A descrição do modelo em termos matemáticos é feita através de estruturas conhecidas como redes neurais. Essas redes são, de um modo geral, representações gráficas de equações ou métodos computacionais.
"Uma série de coisas que as pessoas chamam de redes neurais não tem nada de biológico, são apenas expressões matemáticas", diz Poggio. "Mas esse tipo de rede também tem uma interpretação sedutora em termos de neurônios".
Em particular, essas redes podem ser a forma de descrever como certos grupos de neurônios são ativados por "instantâneos" de objetos em três dimensões. E também de ensinar máquinas como computadores a identificarem esses objetos.
"Se você tem uma dessas redes e quer treiná-la para reconhecer um objeto, você faz isso mostrando algumas visões do objeto", diz o cientista.
Na rede se cria um conjunto de unidades, cada uma sintonizada a uma das visões. Com alguns cálculos, essas unidades podem ser combinadas para identificar o objeto, independentemente do ângulo de onde é visto.
"Essas unidades se tornam intrigantemente semelhantes ao modo como são geralmente descritos os neurônios do córtex temporal" (região do cérebro geralmente associada à visão), conclui Poggio.
Para o cientista, que começou há seis anos a trabalhar teoricamente com redes neurais, o avanço mais importante foi a idéia de fazer a máquina aprender a partir de exemplos.
"A inteligência artificial no passado negligenciou o problema do aprendizado. As pessoas tentavam programar inteligência", diz. "Acredito que a parte importante da inteligência é o aprendizado a partir do ambiente e de exemplos".
Tentar fazer a máquina aprender é a técnica usada no MIT para imitar outras atividades cerebrais, além da visão. "Trabalhamos em diferentes domínios: visão, coordenação motora, linguagem".
O pesquisador afirma que esse trabalho pode levar à uma melhor compreensão de como o cérebro funciona e, um dia, a uma máquina que funcione como ele.
"Tenho certeza de que ainda vai levar muito tempo para termos uma máquina com as capacidades do nosso cérebro, mas enquanto isso podemos certamente começar a reproduzir algumas delas".
Para isso, ele não considera que sejam necessários grandes avanços tecnológicos. "Nossos programas rodam em computadores comuns".
Nem todos, porém, concordam com ele.

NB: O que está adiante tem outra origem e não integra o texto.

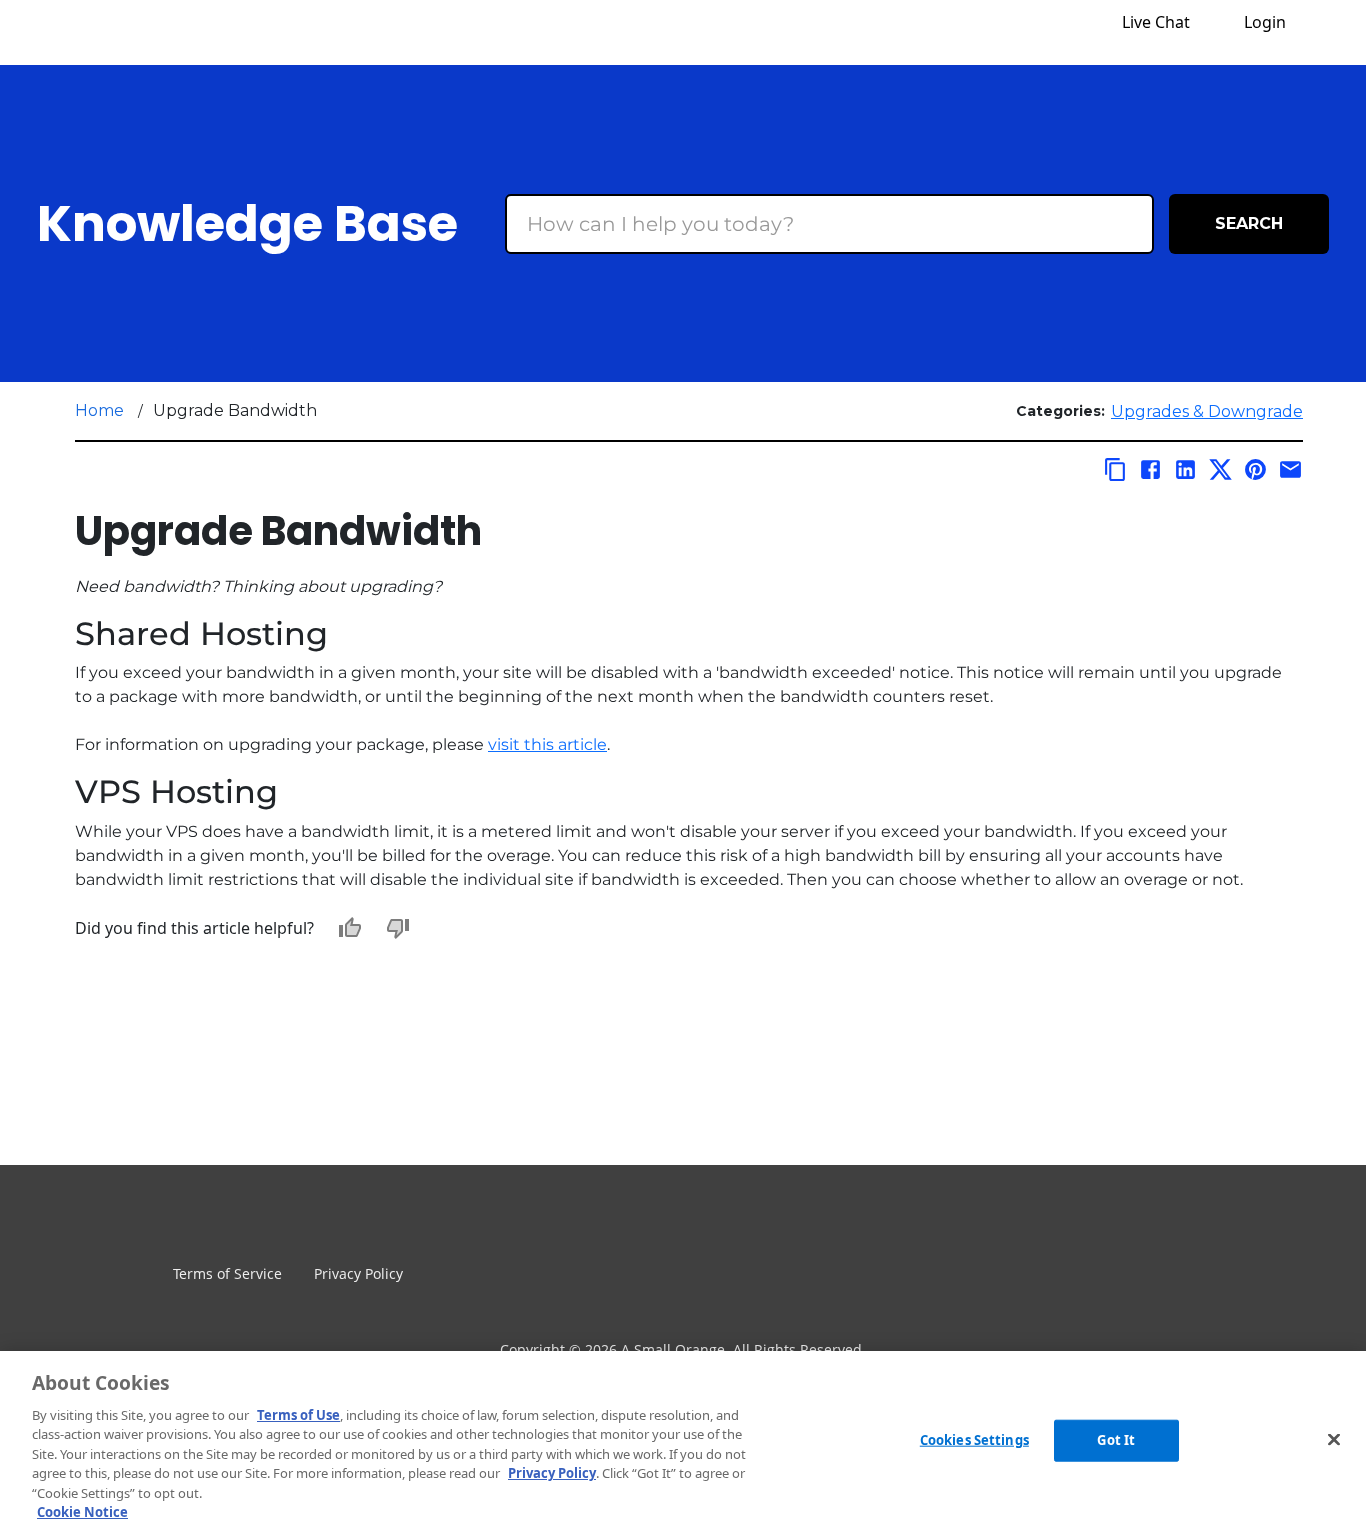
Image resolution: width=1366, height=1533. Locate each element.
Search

Para o matemático britânico Roger Penrose, da Universidade de Oxford, é impossível com a tecnologia atual criar uma máquina equivalente ao cérebro.
Em entrevista à Folha no ano passado, Penrose criticou a abordagem da inteligência artificial, por ignorar o fenômeno da consciência. Para ele, a capacidade de estar ciente do que acontece seria a essência do cérebro.
"Ainda não sabemos o que é consciência de um ponto de vista computacional", admite Poggio. Mas ele compara a descrença de Penrose à que havia no início do século sobre a possibilidade de uma máquina voadora.
"Os argumentos de Penrose são bons, mas sua solução parece mais ficção científica, diz o cientista. Poggio localiza o problema da discussão na definição precisa do que seja inteligência.
"Alguns filósofos definem que ter carne é uma característica necessária para a inteligência", brinca, defendendo uma definição matemática mais precisa.